Fig. 1.

Suppressive effects of DAPM on cell proliferation and Notch signaling in colon cancer cell lines. Human colon cancer cell lines HCT116 (Wt and p21 ^{− /−}) and SW480 were treated with the indicated concentration of DAPM, for either 48 or 72 h. (A) HCT116 and SW480 cell lines were treated with increasing concentrations of DAPM for 72 h. Cell viability was assessed using the 3-(4,5-dimethylthiazole-2-yl)-2,5-diphenyl tetrazolium bromide assay.
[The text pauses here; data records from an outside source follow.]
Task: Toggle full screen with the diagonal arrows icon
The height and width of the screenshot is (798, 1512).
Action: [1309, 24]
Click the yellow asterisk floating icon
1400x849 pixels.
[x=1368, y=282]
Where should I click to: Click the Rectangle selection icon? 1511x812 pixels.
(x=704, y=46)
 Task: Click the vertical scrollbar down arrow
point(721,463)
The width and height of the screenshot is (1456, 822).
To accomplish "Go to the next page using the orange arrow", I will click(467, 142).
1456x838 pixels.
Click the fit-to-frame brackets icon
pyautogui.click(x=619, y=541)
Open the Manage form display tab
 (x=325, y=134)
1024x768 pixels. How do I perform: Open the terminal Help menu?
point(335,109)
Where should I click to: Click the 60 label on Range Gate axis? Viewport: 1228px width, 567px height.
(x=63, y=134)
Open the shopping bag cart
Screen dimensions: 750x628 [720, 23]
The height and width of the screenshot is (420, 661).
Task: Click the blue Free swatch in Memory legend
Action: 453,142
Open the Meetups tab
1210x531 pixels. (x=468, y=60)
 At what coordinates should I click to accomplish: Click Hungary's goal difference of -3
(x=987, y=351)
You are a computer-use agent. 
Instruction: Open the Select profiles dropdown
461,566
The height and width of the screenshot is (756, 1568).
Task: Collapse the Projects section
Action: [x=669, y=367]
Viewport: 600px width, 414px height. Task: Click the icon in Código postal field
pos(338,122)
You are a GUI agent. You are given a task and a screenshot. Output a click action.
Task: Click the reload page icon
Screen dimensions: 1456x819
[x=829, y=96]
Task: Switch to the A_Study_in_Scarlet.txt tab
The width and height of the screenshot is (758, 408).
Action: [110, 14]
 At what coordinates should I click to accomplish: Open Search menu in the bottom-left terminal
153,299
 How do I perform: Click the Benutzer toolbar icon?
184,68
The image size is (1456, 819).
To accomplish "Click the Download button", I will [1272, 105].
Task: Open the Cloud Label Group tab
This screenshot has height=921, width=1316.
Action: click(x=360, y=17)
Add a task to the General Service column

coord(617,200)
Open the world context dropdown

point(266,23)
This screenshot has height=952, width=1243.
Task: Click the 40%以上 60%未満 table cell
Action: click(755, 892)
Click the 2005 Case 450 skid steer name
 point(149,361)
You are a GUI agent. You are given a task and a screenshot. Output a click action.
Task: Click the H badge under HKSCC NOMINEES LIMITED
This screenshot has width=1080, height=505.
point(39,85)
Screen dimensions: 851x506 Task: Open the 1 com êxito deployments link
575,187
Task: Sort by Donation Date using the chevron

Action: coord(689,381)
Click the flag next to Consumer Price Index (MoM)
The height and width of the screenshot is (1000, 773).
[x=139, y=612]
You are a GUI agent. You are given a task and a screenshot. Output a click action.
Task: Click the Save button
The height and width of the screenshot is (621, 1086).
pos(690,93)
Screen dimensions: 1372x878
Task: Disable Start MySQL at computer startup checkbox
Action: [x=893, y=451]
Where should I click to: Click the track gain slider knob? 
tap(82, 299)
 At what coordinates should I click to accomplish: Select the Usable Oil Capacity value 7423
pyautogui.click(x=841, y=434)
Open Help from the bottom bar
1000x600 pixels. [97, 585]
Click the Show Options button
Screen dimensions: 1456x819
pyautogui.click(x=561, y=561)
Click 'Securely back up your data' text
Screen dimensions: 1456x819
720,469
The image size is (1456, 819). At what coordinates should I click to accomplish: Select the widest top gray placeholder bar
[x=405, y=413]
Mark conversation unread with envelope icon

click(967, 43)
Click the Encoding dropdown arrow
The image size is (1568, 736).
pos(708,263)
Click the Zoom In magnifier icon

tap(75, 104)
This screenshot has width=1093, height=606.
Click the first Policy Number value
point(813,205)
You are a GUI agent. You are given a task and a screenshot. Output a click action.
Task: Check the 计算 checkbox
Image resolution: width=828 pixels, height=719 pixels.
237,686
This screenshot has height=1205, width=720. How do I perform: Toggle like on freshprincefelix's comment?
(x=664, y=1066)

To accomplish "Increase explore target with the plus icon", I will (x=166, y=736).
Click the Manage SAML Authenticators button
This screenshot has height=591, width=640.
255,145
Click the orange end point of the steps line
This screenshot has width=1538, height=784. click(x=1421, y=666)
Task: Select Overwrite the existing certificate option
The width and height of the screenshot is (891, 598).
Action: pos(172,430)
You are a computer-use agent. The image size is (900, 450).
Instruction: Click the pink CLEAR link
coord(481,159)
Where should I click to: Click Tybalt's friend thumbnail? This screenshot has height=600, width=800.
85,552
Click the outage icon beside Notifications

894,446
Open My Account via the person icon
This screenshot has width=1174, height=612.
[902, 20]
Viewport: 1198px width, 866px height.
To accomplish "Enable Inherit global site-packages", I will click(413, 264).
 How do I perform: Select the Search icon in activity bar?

Each data point represent the mean value of triplicate samples. *P < 0.05 compared with dimethyl sulfoxide treatment (Student’s t-test). (B) Western blot analysis for the indicated proteins after 48 h of treatment of DAPM. The blots were reprobed using β-actin as a loading control. (C) HCT116 parental and p21 ^{− /−} cell lines were treated with increasing concentrations of DAPM for 48 h. The effects of DAPM on the Notch signaling pathway were evaluated by western blot analysis for the indicated proteins after 48 h of treatment with DAPM. The blots were reprobed using β-actin as a loading control. (D) Both cell lines were treated with increasing concentration of DAPM for 72 h. Cell viability was assessed by 3-(4,5-dimethylthiazole-2-yl)-2,5-diphenyl tetrazolium bromide assay. Columns, mean of triplicate samples; bars, standard deviation. *P < 0.05 compared with HCT116 parental cells (Student’s t-test).